There’s an old adage in business that states, “You can’t manage what you can’t measure.”

So, imagine the reactions of fellow colleagues when you tell them you can actually measure the how of their actions and decision-making.

Knowledge of self is the biggest catalyst of self-transformation, and it’s through DISC (Dominance, Influence, Steadiness, Compliance) that we can measure human activity through the prism of how.

Because DISC only measures how we prefer to act and communicate with others, as well as our decision-making capabilities, it has limitations in accurately painting a complete picture of someone.

In fact, DISC cannot accurately measure someone's:

 

  • Emotional intelligence (EQ): TTI’s validated EQ assessment measures the ability to sense and understand other people’s emotions in facilitating higher levels of collaboration and productivity.
  • Overall intelligence: While IQ tests exist to measure overall intelligence, these tests can be limiting in understanding what value one brings to the workplace. More to the point, DISC provides no framework to measure someone’s overall intelligence.

  • Driving Forces: While human behavior is observable, our driving forces — the “why” behind our decision-making processes — are not. TTI has a validated assessment that measures a person’s drivers based on Eduard Spranger’s model of human motivation. 

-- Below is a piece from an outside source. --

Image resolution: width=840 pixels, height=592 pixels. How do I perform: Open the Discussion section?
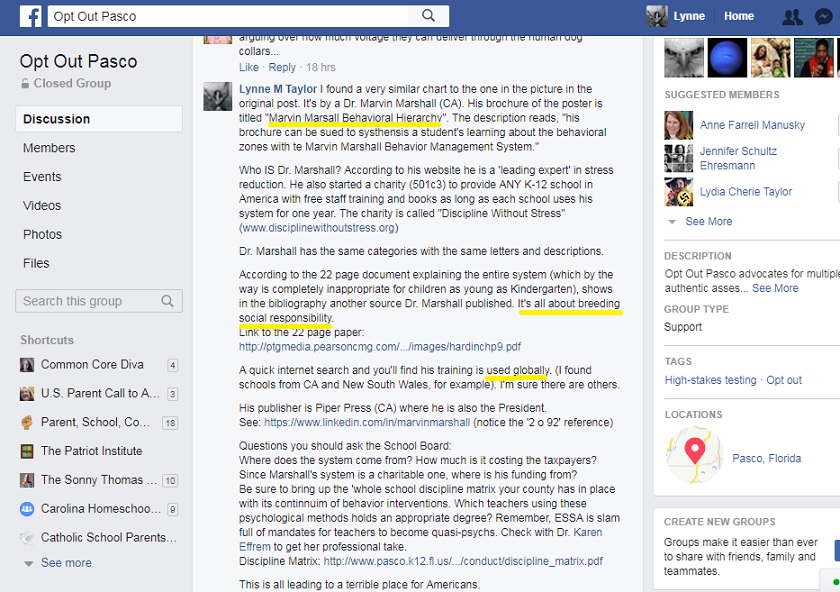click(99, 119)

  • Education and training: While many employers use DISC during their selection process, it cannot measure a candidate’s credentials. Instead, employers must solicit a candidate’s resume and cover letter to understand these accomplishments. 

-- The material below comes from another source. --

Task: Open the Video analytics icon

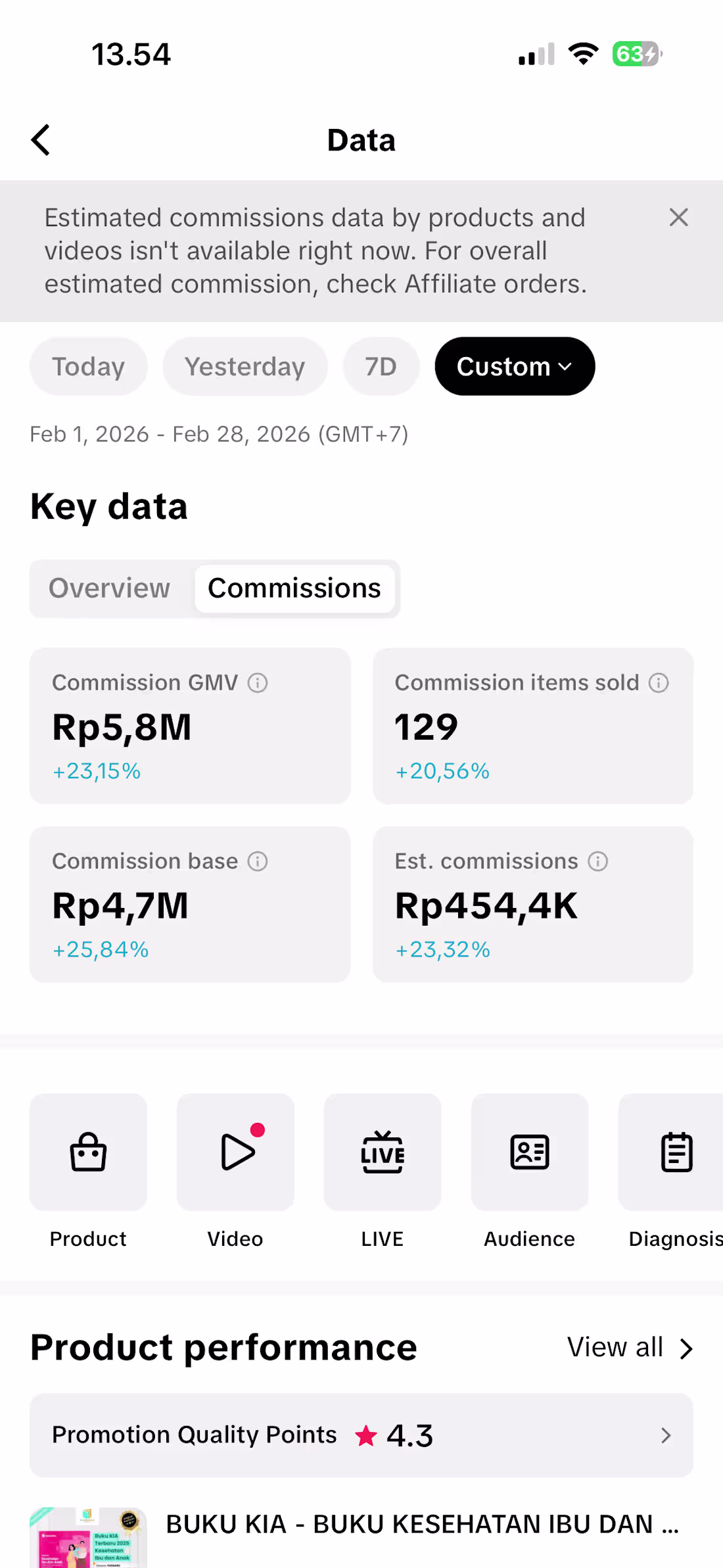Action: click(x=235, y=1152)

  • Experience: Employers typically base their hiring decisions on a candidate’s past experience, when in actuality it comes down to much more. As our own Bill J. Bonnstetter famously says: “If experience was the predictor of success, then there would be a lot more successful people in the world.” Unfortunately, that’s not the case — and DISC does not measure a person’s experience. 

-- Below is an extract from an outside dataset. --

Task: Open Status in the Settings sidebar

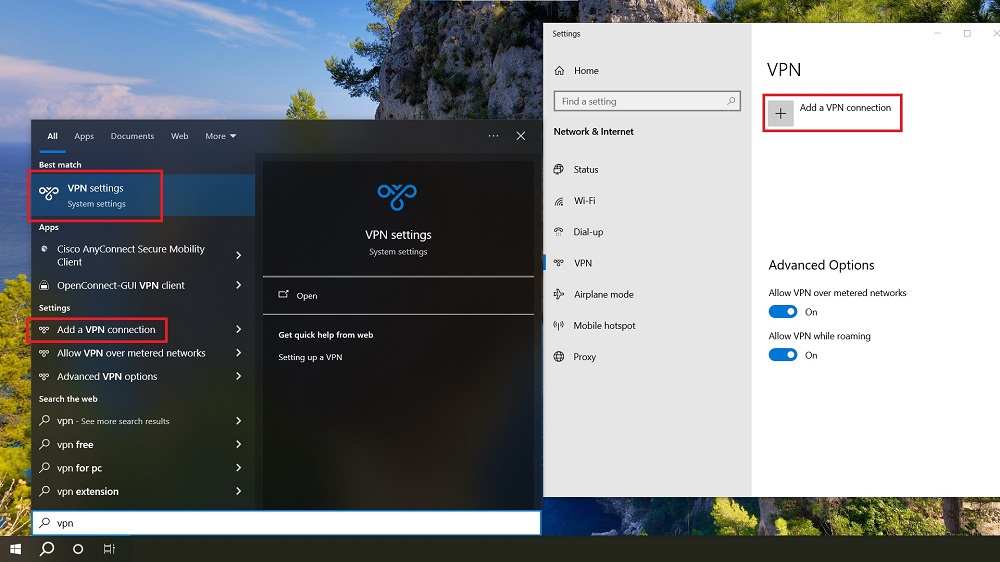Action: [585, 170]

  • Soft skills: Applied in conjunction with a job benchmark, an individual’s soft skills, or competencies, ensure they are properly matched to the job. Likewise, DISC does not measure someone’s amassing of workplace skills. TTI has as assessment that measures 25 job-related skills.

  • Acumen: You guessed it — DISC cannot glean insights or measure someone’s worldview/acumen. TTI uses a validated assessment, based on axiology, to gain a greater understanding of one’s dimensional balance.

 

As consultants, coaches and trainers, it’s important to recognize people dynamics cannot be fully understood through the prism of one tool.

While DISC can measure many things — and provide incredible insight into behavior styles — it’s important to pair it with other assessments to understand the whole person.

Visit TTIDISC.com to learn more about what DISC measures and how it can create high performing teams.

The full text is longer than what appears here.